Facebook on Monday admitted to Congress that the firm was “too slow” to act on Russian misinformation. Citing current and former executives, The Wall Street Journal said her position had been damaged by the lack of preparation.
The report doesn’t explicitly lay the blame for the firm’s slow response at Sandberg’s door, but does query whether her busy speaking schedule and appearances to promote her book may have exacerbated the firm’s problems. Zuckerberg was also away from Facebook for much of 2016, touring the US.
Sandberg is reportedly just as influential at Facebook, however, and she has been put in charge of a major clean-up operation.

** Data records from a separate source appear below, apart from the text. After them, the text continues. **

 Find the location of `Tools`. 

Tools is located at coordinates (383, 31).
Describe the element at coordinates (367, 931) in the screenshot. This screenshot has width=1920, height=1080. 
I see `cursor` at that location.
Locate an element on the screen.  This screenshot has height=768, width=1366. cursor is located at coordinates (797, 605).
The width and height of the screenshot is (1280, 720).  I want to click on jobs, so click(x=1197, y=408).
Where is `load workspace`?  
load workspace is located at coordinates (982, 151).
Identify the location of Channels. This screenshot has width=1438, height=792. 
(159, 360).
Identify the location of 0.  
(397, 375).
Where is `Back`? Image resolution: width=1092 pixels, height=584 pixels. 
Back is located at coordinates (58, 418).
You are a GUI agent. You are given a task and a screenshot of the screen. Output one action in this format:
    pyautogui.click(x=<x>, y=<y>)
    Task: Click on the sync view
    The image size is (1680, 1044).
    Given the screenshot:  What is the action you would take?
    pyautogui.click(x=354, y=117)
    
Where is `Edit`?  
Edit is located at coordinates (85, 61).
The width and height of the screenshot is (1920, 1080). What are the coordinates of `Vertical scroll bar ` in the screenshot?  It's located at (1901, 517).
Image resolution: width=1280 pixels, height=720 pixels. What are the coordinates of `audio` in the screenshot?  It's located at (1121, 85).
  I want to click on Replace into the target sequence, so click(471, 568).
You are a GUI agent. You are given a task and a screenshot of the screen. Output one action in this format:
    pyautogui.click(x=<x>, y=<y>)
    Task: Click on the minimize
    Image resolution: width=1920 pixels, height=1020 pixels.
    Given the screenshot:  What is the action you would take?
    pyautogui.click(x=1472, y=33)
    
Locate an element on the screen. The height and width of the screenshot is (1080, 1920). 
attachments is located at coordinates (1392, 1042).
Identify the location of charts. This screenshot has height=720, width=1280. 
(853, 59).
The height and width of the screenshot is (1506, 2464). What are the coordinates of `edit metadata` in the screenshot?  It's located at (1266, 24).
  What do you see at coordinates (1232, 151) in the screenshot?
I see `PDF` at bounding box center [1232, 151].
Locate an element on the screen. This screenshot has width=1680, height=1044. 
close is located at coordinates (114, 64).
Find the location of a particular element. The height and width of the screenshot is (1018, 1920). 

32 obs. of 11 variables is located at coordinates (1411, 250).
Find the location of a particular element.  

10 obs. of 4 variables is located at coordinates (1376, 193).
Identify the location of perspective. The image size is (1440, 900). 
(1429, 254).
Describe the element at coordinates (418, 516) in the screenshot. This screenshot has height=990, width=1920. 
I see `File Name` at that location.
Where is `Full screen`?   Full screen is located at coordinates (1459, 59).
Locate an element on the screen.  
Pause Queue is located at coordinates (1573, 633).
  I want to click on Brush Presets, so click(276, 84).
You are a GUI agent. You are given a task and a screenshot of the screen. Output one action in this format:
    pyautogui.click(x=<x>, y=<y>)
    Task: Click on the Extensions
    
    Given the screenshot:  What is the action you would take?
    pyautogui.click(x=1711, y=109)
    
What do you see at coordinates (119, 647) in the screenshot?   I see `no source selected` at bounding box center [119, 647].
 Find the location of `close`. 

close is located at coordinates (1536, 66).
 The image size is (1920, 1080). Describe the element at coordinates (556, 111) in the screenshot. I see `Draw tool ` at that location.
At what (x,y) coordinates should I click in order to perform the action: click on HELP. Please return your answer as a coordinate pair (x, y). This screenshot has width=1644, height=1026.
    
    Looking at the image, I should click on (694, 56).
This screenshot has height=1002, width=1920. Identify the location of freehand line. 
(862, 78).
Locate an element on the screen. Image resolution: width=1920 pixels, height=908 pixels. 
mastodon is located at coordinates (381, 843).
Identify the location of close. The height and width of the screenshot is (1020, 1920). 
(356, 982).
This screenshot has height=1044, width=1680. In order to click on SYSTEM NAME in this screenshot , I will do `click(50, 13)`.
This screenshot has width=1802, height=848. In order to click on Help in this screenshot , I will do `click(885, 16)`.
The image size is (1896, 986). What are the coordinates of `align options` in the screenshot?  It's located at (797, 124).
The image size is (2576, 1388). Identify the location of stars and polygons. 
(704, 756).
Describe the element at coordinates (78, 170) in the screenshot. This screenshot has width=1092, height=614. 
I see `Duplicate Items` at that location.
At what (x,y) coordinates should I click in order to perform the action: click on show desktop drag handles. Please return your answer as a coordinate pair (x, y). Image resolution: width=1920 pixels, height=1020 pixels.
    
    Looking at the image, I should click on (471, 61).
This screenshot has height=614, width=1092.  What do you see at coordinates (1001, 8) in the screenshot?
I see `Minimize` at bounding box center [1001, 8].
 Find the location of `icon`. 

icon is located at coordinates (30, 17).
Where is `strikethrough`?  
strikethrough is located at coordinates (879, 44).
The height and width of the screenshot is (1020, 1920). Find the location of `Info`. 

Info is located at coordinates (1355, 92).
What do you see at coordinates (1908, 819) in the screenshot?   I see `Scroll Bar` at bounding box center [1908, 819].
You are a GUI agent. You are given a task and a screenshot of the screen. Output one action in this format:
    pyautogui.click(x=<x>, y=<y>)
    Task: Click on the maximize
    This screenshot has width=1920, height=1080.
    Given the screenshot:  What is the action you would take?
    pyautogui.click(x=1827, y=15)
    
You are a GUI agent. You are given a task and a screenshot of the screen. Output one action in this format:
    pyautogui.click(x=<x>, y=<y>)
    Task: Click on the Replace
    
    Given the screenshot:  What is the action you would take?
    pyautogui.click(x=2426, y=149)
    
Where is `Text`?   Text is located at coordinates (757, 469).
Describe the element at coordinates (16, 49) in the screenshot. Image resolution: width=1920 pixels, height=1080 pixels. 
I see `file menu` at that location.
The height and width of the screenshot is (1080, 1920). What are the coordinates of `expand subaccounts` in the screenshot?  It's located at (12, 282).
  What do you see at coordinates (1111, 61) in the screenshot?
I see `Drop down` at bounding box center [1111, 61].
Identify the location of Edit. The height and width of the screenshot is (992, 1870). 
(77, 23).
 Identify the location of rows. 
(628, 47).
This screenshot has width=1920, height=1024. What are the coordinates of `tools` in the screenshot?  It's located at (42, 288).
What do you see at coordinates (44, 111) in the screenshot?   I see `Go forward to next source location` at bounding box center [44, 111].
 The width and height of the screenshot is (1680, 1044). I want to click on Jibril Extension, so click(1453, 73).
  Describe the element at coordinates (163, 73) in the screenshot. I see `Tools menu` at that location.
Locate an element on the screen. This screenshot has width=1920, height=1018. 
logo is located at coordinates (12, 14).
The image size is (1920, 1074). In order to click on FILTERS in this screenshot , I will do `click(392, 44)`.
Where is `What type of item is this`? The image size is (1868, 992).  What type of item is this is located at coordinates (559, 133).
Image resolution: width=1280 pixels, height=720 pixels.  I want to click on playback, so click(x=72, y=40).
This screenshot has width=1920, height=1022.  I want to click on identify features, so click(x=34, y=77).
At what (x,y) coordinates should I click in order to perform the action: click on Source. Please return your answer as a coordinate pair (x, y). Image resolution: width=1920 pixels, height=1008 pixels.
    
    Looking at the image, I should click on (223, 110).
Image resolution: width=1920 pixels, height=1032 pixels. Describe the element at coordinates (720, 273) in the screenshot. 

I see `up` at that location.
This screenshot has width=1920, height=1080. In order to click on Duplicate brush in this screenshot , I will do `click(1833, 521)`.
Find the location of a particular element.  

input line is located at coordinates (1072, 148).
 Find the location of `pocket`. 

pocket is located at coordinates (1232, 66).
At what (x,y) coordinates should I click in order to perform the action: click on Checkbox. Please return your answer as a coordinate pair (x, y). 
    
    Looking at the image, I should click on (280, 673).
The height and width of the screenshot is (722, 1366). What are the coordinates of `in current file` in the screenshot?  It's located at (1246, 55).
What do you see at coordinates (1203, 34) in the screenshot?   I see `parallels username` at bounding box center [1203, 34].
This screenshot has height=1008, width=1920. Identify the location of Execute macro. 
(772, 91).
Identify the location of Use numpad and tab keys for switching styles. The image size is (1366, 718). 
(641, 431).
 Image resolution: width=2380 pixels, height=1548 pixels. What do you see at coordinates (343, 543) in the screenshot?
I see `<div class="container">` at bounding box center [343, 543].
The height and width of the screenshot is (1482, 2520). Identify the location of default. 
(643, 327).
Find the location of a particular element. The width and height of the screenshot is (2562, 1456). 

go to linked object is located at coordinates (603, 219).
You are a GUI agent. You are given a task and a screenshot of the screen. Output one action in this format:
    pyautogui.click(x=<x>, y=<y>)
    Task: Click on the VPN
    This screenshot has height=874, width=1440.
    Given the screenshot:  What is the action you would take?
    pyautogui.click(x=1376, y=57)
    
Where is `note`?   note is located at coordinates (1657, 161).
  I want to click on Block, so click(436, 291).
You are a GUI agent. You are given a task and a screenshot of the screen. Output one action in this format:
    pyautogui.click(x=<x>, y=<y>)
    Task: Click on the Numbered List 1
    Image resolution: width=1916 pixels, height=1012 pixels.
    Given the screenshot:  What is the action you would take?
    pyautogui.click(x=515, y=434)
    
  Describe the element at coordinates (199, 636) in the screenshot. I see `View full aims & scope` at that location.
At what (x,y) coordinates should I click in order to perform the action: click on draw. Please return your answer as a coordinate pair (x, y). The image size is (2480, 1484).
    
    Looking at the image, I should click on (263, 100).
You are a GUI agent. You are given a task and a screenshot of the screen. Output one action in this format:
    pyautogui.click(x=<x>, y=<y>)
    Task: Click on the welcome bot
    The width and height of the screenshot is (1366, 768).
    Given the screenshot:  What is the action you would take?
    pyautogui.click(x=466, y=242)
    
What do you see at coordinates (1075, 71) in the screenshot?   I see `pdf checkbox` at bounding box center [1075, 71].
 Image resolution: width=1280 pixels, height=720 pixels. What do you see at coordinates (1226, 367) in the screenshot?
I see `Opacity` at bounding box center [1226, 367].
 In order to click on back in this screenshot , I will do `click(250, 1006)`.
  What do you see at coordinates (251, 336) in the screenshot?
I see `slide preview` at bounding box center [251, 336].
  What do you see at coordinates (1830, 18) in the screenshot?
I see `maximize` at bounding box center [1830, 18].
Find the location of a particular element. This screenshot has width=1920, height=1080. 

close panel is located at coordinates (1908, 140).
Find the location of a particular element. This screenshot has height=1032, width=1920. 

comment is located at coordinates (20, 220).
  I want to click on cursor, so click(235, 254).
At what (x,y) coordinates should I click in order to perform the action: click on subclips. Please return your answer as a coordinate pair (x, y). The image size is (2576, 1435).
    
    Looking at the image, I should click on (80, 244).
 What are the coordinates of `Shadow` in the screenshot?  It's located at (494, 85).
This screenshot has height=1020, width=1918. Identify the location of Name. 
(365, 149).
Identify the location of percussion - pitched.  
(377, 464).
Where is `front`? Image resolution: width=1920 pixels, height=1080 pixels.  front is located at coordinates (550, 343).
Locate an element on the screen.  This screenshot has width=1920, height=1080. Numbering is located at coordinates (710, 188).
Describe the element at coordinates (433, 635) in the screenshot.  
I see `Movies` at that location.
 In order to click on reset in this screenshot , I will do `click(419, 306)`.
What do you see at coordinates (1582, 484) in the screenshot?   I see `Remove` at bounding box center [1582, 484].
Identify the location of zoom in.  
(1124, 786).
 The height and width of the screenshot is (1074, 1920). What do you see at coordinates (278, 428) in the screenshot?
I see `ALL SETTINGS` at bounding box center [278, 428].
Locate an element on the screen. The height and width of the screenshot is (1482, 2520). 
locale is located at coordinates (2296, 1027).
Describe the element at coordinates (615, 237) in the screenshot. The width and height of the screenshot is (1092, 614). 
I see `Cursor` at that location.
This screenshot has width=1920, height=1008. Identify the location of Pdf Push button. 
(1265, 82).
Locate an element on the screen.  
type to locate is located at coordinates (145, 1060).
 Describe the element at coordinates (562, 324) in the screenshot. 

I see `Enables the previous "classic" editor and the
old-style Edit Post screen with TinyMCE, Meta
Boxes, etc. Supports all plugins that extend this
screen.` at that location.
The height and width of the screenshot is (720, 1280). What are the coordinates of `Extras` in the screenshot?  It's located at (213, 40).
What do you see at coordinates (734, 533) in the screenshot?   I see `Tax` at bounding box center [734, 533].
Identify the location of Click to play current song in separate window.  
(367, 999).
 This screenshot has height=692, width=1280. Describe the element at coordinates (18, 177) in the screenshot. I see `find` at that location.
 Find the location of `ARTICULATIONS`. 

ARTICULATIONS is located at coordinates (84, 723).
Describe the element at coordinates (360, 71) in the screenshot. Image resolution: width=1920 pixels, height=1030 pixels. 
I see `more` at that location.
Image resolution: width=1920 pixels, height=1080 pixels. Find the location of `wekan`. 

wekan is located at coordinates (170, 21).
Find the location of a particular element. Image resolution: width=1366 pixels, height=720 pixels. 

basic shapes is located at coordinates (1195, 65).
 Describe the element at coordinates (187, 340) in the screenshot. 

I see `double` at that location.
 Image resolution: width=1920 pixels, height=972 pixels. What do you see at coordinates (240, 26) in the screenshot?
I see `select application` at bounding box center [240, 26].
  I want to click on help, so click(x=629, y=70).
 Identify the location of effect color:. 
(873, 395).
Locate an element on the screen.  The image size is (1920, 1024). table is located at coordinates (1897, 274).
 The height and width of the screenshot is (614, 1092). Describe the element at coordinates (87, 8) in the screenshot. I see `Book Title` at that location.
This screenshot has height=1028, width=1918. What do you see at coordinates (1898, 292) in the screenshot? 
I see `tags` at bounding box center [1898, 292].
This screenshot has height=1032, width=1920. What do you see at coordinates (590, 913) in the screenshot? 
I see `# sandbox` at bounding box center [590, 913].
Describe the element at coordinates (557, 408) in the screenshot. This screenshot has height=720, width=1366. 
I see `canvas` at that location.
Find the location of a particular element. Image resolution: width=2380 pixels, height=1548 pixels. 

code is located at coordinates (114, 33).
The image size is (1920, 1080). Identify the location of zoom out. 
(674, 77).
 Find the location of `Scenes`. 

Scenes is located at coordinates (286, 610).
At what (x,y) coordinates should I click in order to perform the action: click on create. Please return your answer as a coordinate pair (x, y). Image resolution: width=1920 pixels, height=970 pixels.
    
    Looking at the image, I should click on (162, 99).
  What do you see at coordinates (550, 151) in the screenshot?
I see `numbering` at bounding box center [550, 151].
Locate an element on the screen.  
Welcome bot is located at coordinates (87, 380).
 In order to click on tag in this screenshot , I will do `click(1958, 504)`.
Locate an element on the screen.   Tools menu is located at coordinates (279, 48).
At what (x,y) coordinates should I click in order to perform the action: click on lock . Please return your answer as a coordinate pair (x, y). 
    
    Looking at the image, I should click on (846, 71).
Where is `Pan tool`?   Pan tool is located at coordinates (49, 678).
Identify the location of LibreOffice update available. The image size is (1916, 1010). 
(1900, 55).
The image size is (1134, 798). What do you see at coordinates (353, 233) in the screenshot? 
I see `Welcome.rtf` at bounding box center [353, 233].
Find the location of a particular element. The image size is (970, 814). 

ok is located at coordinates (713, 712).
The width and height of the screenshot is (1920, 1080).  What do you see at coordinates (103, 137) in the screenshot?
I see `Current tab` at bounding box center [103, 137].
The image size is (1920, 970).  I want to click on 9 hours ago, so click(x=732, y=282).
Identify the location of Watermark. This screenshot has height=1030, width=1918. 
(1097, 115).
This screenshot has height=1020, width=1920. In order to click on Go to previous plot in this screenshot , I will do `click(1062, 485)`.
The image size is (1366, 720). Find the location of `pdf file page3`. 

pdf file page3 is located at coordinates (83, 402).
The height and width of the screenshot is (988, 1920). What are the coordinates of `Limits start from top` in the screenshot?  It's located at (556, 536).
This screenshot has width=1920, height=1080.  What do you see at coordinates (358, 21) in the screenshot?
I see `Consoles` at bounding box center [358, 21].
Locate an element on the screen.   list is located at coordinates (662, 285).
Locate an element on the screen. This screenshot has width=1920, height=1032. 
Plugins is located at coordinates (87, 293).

She was reportedly asked by Zuckerberg to take charge of proactively identifying any future problems – something the newspaper described as an arduous and complex task.
“Sheryl is key to building Facebook,” Zuckerberg told the newspaper in a statement. “We’re making steady progress preventing abuse on our platform, including during elections-but we always have more work to do. This is a priority for both of us.”
Sandberg is due to testify before the Senate Intelligence Committee on election interference on Wednesday.